V. Effects Analysis

 

Effects of Actions on Species and Designated Critical Habitats

 

The implementation of a dreissenid control action is intended to benefit CRB native fish and wildlife species long term. In general, ephemeral effects are expected to last for hours or days, short-term effects are expected to last for weeks, and long-term effects are expected to last for months, years or decades. The activities covered by this program may have some ephemeral or minor, unavoidable, short-term adverse physical effects, such as increased sedimentation or riparian disturbance, to achieve dreissenid eradication. Minimization measures, such as best management practices, have been incorporated into the proposed action to reduce these short-term effects. However, short-term adverse effects are reasonably certain to occur, and are generally associated with near- and in-water application of chemicals or biocides. The direct physical and chemical effects of each project will vary depending on the type of action being performed. The effects to habitat that are common to many of the activity categories are discussed first, followed by a discussion of habitat effects specific to each activity category.

 

Effects to the Environment

 

Dreissenid control actions are intended to have long-term beneficial effects to the habitat of listed fish species at a variety of scales through removal of dreissenids that causes widespread, deleterious and long-term ecosystem effects through the physical and chemical alteration of any ecosystem in which they are introduced. Once established, Dreissenid mussels can dramatically alter the ecology of a water body and associated fish and wildlife populations. As filter feeders, they remove phytoplankton and other particles from the water column and thus shift production from the pelagic to the benthic portion of the water column (Sousa et al. 2009). Native mussels are significantly threatened by the presence of invasive mussels. By attaching themselves to the surfaces of other bivalves, Dreissenid mussels can starve freshwater mussels and drive indigenous populations to local extinction. Dreissenid mussels can also affect dissolved oxygen through respiration, and dissolved calcium carbonate concentrations through shell building (Strayer 2009).

 

Dreissenid mussels can cause substantial economic damage by infesting municipal, industrial, and agricultural water systems and attaching themselves to the hard substrates of pipes, dams, and diversion pathways. This restricts the flow of water through the systems impacting component service life, system performance, and maintenance activities. The annual cost to power plants and municipal drinking water systems in North America has been estimated between $267 million and $1 billion dollars (Pimental et al. 2005, Connelly et al. 2007).

 

Dreissenid eradication will have benefits at the project site, watershed, state and regional scales.
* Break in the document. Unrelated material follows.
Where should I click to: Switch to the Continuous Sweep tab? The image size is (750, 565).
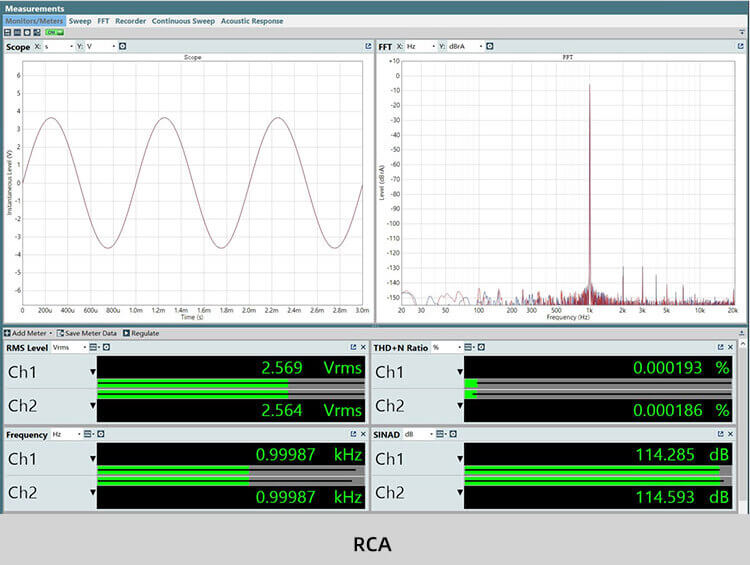(183, 21)
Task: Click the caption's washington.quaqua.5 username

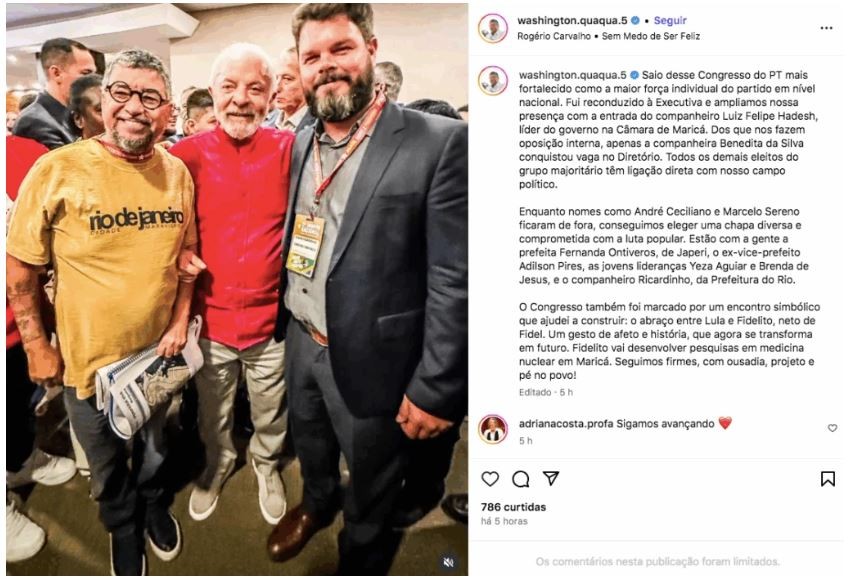Action: tap(573, 75)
Proposed actions will include activities that result in short-term adverse effects to habitat.

  1. The direct effects of control actions typically begin with pre-control activities, such as surveying, placement of barriers, and minor movements of equipment and personnel within the action area. Examples of effects associated with these activities may include increased sedimentation, increase in water temperature in the area enclosed by the barriers, and loss of riparian vegetation.
  2. The next stage, site preparation, typically requires construction staging areas, and materials storage areas that affect more of the project area. Effects associated with these activities depend on the type of control action proposed (e.g., reservoir drawdown versus biocide application) and the location of each activity, and will be analyzed in subsequent sections.
  3. The third stage, control activities, may introduce a chemical, biocide or other product to the environment. The duration of physical changes to the environment, which will occur with any control activity, will depend on the type of control action taken.
  4. The final stage for control actions is site restoration, which is intended to restore ecological function and habitat-forming processes to maintain or promote the site along a trajectory toward conditions that support functional aquatic habitats. This stage also includes long-term monitoring to assess the existence and status of dreissenids, effects on non-target organisms, physical changes to the environment, and effectiveness of site restoration activities.